(Screenshot grounding data)

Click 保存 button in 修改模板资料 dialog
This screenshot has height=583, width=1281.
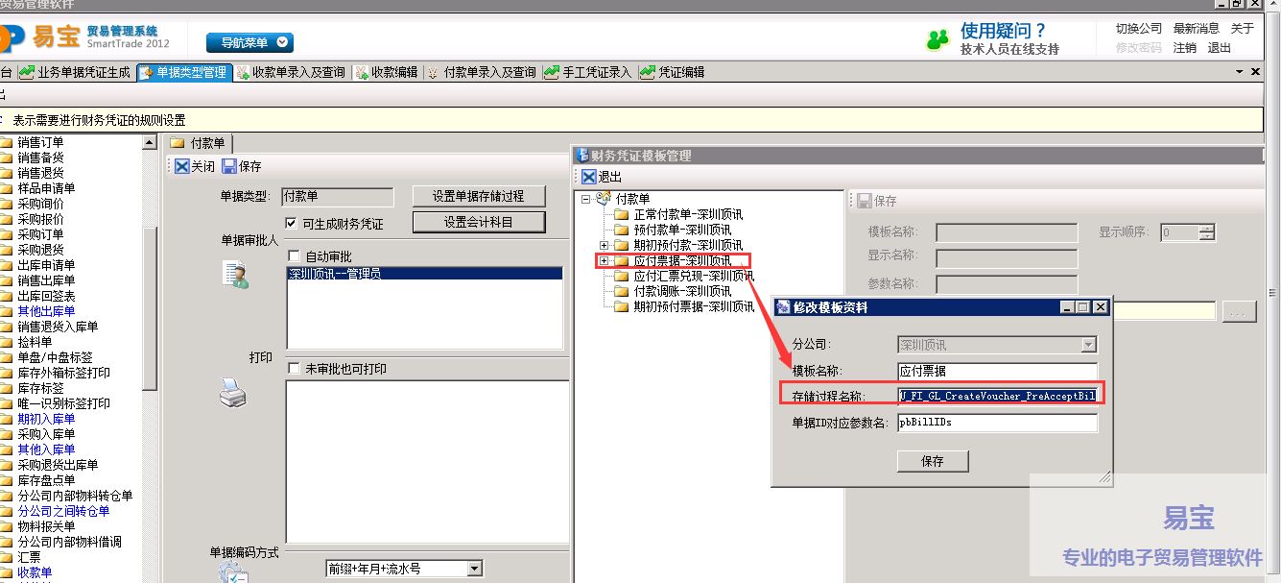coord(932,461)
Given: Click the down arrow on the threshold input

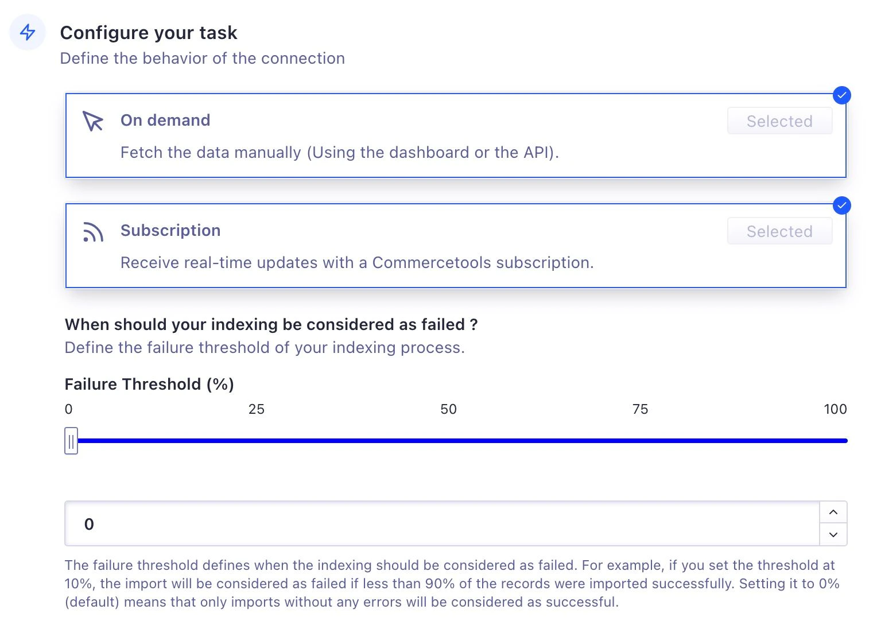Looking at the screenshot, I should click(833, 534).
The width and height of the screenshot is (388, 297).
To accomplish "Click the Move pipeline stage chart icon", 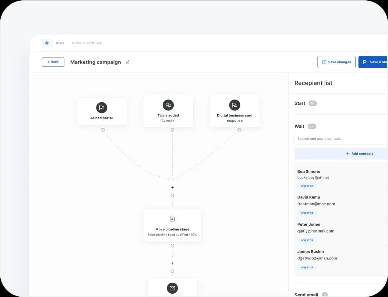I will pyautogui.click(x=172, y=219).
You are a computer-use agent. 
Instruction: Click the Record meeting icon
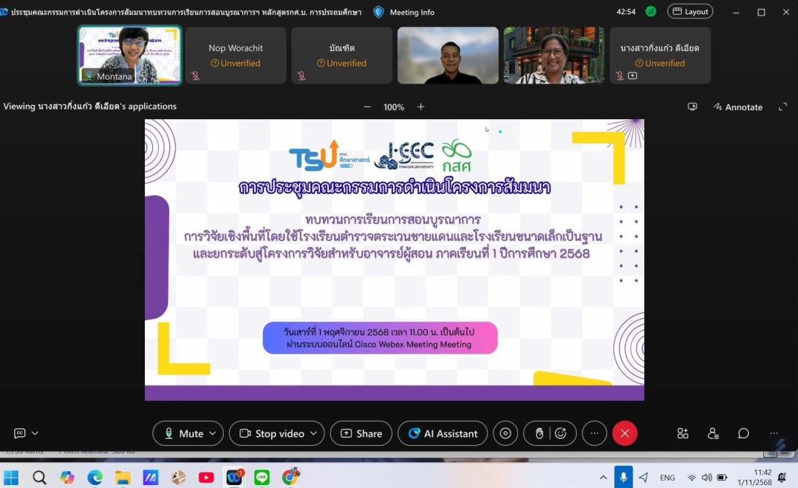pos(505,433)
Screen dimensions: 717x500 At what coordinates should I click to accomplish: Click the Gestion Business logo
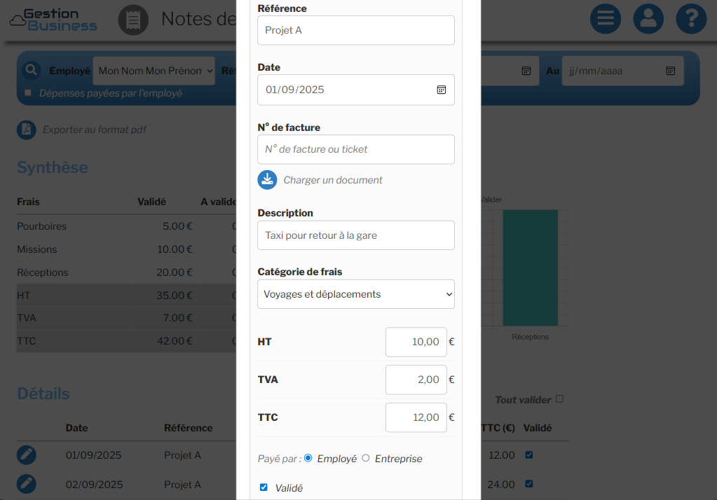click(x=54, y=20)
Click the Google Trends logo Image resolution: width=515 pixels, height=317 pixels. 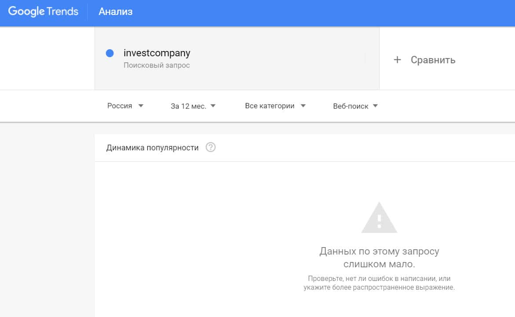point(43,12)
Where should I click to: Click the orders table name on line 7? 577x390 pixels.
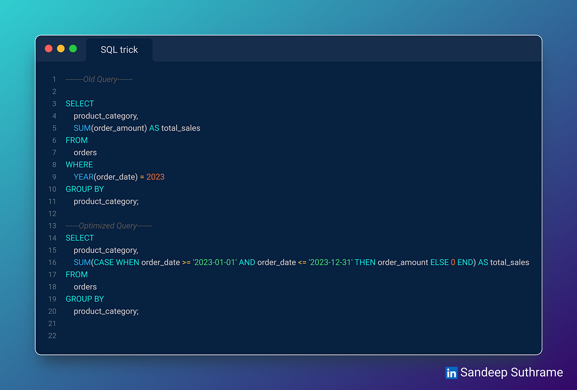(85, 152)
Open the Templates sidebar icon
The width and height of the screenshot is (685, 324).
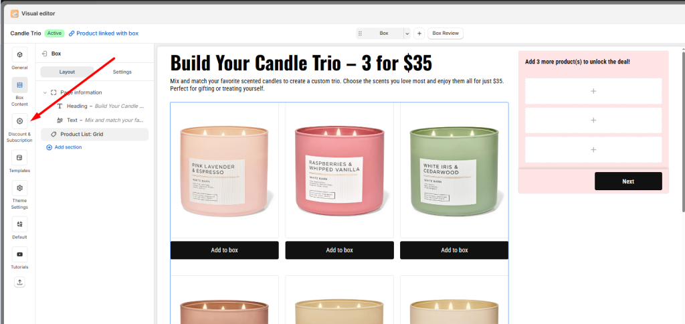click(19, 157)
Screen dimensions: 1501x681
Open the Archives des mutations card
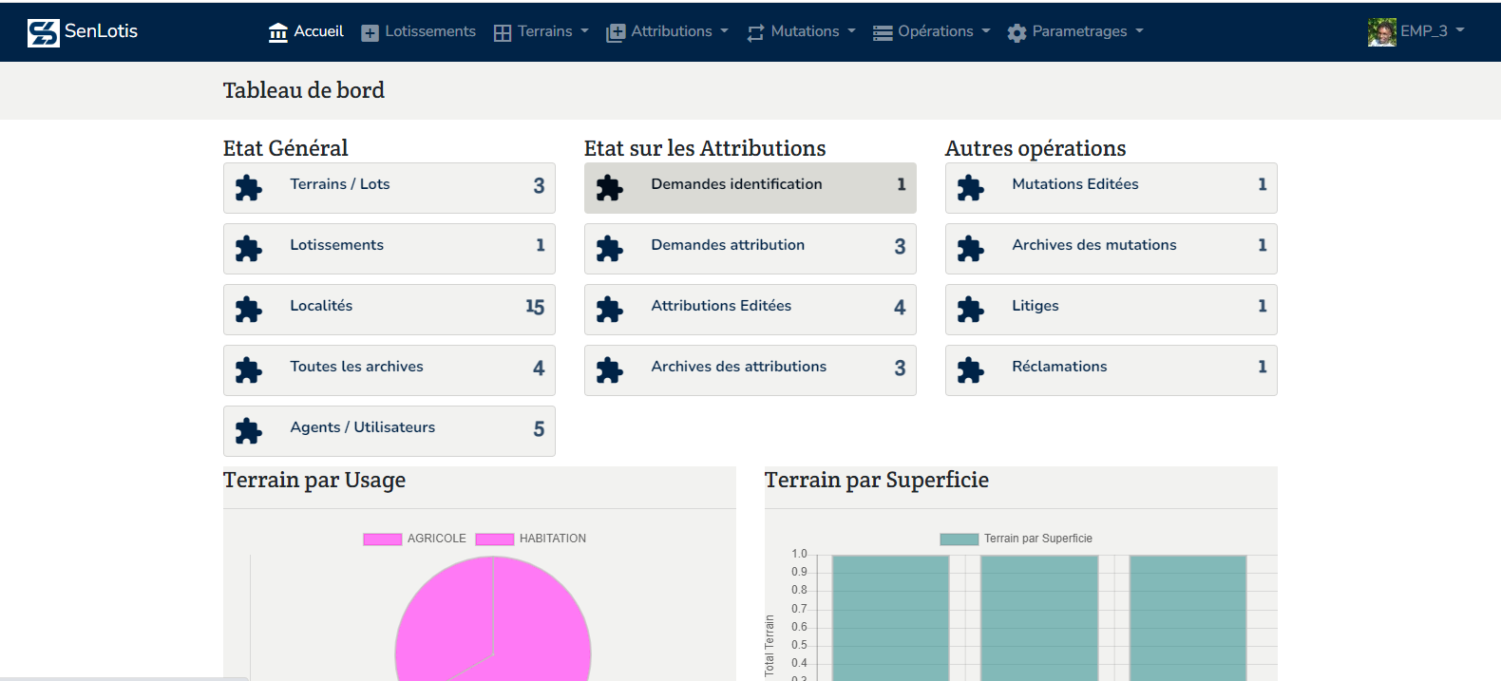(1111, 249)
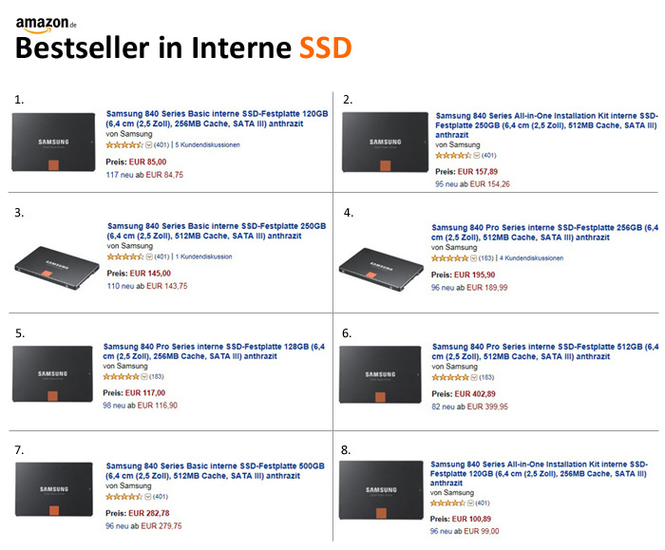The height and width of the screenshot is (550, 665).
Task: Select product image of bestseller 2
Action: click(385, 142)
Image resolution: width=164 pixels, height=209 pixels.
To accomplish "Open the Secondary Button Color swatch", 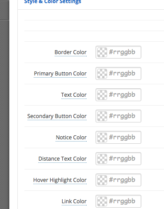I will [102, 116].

* [What is needed]
Going by the data above, the answer is exactly the lines from the one holding "Where should I" to the one holding "Image resolution: width=164", both kept, with the pictures left out.

* [Solution]
Where should I click to: Click the orders table name on line 7? 577x390 pixels.
(85, 152)
Open the Templates sidebar icon
The width and height of the screenshot is (685, 324).
click(19, 157)
Screen dimensions: 1501x681
Open the Archives des mutations card
(1111, 249)
The height and width of the screenshot is (550, 665).
Task: Select product image of bestseller 2
Action: click(385, 142)
Image resolution: width=164 pixels, height=209 pixels.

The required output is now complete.